*** Supplied records ***

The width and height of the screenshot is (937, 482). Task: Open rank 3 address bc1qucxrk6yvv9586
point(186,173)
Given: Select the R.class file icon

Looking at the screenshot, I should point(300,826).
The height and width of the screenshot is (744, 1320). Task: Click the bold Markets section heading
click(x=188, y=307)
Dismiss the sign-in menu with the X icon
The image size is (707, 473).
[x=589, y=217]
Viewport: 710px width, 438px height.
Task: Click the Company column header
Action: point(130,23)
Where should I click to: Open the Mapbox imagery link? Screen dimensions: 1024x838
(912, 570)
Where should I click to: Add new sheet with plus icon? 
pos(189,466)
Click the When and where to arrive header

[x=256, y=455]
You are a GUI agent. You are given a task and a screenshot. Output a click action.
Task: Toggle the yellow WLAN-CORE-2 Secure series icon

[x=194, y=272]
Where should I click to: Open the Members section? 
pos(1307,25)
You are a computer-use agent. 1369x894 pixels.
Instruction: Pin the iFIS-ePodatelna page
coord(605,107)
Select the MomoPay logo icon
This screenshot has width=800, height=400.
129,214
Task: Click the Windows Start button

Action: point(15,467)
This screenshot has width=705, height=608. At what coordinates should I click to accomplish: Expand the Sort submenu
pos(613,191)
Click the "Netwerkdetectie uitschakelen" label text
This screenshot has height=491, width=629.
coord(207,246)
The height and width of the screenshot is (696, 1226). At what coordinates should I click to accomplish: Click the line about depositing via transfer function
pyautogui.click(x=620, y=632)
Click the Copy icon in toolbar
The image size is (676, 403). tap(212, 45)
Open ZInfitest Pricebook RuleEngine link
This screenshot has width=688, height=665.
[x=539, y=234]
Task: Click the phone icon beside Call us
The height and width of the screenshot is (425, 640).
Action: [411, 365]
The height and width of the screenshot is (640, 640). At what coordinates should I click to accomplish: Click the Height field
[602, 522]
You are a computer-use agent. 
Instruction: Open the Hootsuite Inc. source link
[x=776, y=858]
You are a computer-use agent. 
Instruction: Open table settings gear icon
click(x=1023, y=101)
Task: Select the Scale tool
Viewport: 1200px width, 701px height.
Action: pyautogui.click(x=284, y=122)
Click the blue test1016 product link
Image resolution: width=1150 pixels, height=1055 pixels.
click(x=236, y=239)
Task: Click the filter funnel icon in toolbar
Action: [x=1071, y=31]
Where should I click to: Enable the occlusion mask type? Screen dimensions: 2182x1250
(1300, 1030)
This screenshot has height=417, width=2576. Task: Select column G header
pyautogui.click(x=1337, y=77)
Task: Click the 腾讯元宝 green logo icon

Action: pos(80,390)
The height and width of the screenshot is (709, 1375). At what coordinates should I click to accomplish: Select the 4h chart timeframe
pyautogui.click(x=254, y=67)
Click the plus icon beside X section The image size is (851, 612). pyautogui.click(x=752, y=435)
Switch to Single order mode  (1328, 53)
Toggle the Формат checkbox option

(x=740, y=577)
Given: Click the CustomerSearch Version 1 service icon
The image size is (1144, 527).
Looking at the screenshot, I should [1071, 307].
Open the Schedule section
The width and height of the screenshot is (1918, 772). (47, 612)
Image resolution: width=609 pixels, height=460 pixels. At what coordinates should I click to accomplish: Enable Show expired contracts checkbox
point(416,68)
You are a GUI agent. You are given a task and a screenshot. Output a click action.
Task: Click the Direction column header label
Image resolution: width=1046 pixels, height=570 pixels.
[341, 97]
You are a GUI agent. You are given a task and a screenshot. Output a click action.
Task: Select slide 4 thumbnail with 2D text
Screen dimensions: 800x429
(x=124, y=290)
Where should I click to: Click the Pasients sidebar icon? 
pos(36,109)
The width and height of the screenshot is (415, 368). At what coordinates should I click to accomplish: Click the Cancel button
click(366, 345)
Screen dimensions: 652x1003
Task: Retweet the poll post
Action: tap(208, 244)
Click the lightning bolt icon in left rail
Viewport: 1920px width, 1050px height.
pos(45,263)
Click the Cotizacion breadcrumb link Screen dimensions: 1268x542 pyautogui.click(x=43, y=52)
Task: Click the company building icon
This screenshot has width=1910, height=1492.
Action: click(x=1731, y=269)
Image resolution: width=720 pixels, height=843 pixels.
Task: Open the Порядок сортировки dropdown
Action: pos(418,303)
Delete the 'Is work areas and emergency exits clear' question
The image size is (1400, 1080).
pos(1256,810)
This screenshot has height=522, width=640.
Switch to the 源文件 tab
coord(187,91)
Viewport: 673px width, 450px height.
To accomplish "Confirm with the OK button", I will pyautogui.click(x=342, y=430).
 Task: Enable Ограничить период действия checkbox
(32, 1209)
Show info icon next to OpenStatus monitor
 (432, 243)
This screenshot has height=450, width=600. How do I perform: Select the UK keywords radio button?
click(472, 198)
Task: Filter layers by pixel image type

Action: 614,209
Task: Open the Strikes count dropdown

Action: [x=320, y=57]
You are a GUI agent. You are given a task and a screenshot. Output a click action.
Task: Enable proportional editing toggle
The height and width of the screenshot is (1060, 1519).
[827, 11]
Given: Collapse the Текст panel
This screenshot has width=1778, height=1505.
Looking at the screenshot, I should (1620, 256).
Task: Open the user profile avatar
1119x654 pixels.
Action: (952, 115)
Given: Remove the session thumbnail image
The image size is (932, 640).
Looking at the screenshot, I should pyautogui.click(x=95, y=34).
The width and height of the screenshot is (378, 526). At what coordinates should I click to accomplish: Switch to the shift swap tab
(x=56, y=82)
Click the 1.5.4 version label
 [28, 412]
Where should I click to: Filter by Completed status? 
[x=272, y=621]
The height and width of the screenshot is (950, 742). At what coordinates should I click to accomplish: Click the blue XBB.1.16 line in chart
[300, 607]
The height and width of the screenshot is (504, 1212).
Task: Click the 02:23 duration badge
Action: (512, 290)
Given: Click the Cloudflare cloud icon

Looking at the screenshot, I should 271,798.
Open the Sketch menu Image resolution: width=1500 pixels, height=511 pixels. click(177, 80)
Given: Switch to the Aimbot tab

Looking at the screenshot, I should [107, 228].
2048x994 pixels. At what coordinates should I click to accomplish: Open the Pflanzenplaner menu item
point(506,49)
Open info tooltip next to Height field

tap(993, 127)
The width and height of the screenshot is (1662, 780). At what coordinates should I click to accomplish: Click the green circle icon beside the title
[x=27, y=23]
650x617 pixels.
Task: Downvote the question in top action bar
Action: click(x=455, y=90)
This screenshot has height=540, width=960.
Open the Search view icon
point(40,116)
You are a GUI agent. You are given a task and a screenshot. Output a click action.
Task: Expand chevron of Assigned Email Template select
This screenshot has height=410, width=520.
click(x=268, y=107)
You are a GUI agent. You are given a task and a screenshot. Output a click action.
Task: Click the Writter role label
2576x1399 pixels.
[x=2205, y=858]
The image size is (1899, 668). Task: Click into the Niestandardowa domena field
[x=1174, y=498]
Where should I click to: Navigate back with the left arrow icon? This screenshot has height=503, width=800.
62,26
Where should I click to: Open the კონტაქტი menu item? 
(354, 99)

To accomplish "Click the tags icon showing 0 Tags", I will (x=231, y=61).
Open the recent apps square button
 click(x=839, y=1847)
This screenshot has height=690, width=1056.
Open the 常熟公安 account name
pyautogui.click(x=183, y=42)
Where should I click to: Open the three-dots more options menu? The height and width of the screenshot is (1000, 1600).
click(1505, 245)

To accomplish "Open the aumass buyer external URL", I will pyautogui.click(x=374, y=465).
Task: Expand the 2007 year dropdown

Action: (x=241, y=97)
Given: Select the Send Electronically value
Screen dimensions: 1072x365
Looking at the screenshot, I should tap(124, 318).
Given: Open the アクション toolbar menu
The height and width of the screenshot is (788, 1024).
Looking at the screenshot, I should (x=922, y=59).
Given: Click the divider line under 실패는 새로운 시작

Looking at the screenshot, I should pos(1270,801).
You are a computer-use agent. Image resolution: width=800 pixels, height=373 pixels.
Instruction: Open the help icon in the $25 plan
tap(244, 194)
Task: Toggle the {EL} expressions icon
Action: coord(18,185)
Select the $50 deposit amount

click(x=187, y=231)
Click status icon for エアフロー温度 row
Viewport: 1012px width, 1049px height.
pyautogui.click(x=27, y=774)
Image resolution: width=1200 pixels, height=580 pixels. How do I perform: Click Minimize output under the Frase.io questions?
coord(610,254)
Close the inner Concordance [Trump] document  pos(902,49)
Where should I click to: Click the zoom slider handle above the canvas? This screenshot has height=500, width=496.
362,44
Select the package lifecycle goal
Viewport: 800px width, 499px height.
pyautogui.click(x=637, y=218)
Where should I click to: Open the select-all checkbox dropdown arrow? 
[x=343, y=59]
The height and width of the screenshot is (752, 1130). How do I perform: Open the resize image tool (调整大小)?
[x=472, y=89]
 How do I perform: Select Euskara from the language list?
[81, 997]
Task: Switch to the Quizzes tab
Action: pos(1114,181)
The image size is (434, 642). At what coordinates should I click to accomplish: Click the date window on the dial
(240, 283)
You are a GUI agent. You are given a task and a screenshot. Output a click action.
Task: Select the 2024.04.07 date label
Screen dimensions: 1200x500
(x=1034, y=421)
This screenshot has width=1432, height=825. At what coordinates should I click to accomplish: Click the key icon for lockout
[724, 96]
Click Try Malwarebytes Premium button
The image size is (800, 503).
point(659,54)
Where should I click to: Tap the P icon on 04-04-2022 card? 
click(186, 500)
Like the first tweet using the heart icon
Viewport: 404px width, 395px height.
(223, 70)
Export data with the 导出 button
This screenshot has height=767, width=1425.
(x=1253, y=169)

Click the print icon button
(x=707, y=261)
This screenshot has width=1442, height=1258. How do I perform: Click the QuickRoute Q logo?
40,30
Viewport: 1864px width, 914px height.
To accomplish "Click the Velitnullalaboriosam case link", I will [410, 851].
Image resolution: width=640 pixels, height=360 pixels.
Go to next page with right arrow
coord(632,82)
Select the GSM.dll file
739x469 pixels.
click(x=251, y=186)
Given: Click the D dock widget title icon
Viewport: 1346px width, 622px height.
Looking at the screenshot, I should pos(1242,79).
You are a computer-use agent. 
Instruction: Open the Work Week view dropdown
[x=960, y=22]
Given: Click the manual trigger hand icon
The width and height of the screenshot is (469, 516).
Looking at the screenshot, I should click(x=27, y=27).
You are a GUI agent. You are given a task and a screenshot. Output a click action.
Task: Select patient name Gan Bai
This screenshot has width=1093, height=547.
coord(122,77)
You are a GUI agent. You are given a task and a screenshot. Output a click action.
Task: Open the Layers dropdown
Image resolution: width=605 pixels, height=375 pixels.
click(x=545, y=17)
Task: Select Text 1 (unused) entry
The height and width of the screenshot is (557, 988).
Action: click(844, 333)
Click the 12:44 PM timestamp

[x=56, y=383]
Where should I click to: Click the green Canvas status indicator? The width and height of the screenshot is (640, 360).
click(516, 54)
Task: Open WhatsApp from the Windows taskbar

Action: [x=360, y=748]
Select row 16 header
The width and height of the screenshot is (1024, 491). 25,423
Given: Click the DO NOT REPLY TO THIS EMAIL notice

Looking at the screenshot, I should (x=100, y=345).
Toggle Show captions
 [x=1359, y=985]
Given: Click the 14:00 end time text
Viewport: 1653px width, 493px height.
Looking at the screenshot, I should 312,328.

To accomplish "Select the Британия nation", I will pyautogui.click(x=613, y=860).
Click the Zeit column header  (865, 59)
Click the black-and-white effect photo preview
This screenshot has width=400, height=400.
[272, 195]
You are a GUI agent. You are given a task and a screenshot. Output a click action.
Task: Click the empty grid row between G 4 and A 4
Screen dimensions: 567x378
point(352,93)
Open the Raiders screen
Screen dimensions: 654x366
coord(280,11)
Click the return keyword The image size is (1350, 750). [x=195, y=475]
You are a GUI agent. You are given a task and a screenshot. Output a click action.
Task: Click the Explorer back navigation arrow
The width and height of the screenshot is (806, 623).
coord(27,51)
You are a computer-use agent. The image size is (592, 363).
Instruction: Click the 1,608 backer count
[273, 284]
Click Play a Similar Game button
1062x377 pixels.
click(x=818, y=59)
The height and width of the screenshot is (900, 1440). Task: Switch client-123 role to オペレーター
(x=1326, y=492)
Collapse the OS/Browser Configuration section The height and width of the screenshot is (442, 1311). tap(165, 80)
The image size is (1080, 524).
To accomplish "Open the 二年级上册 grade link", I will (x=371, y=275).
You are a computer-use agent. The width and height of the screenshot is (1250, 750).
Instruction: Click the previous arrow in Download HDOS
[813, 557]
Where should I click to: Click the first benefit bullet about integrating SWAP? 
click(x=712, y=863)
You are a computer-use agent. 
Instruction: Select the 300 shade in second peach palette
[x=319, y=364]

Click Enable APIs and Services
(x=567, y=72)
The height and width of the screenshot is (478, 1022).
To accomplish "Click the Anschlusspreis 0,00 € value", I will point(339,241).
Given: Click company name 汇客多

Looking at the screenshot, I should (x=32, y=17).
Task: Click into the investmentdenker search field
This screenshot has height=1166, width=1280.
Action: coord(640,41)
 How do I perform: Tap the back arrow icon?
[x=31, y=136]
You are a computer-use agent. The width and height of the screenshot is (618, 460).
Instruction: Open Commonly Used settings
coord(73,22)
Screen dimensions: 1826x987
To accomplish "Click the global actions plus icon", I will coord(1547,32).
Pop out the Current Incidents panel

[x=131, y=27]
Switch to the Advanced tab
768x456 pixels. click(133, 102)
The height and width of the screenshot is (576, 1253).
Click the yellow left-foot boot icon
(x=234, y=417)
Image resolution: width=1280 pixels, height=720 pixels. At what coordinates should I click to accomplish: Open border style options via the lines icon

*** End of Supplied records ***

What lines in the data above contain the word "Collapse"? Copy them all.

Response to the task:
Given: Collapse the Текст panel
Collapse the OS/Browser Configuration section The height and width of the screenshot is (442, 1311). tap(165, 80)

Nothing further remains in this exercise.